The Dark ’n’ Stormy, however, did meet reasonable expectations. It was a product of Gosling’s, which claims to be the official arbiter of the popular dark rum and ginger beer concoction from Bermuda. It came in a handy America’s Cup commemorative plastic cup, which was a bonus. I would collect them for viewing parties of America’s Cup sailing competition from Bermuda this year, if I ever drank a Dark ’n’ Stormy other than out of a sense of duty to this column. Which, by the way, I have done twice in the very near past. Hold your applause until the end of the column, please. Sacrifice is my middle name.

The rest of the offerings were not all that outstanding, except for the fact that you can get them on the ferry, which is … outstanding. The Steamship Authority now stocks a reasonably thorough variety of nips to make rum and Coke, scotch and soda, as well as gin and tonic quick and easy.

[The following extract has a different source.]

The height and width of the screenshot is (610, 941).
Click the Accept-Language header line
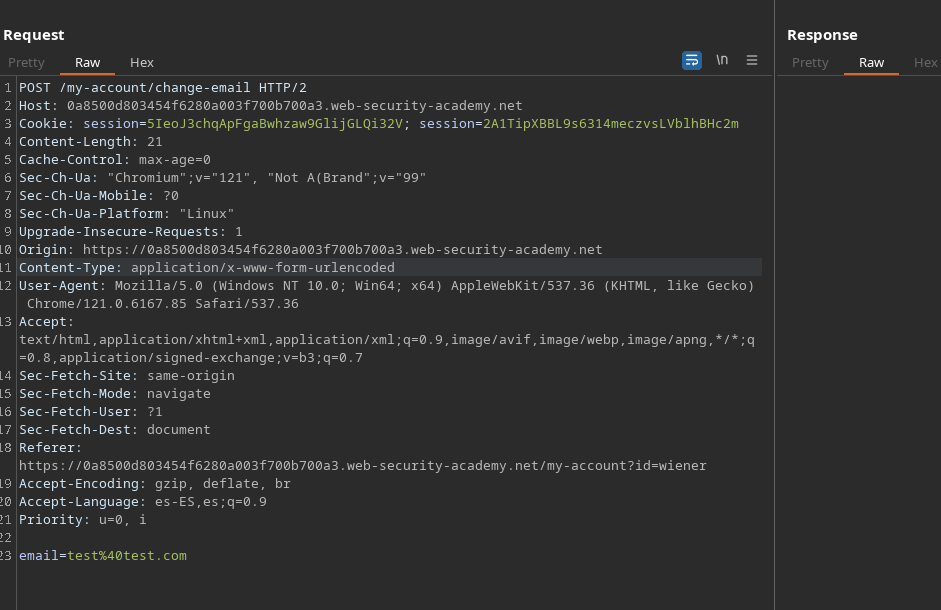[142, 502]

For local flavor, there is usually a Bad Martha beer selection, while Bud Light and Coors are available in cans.

The earliest reference to booze on the Steamship ferries dredged out of the Vineyard Gazette archives is in 1946, but it’s clear that beer had been available for some time before that. In 1946 and again in 1966, attempts to add hard liquor to the menu were beaten back, at least in part on moral grounds.

In October of 1985, all alcoholic beverages disappeared from the boats, when the Steamship Authority found its liability policy cancelled ($5.5 million worth of insurance) and couldn’t find another at any price. The populace was not pleased, according to Gazette accounts.

That dire situation lasted until June of 1986 when the insurance problems got straightened out.

It might have been the first time in history ferry patrons raised a glass to an insurance agent.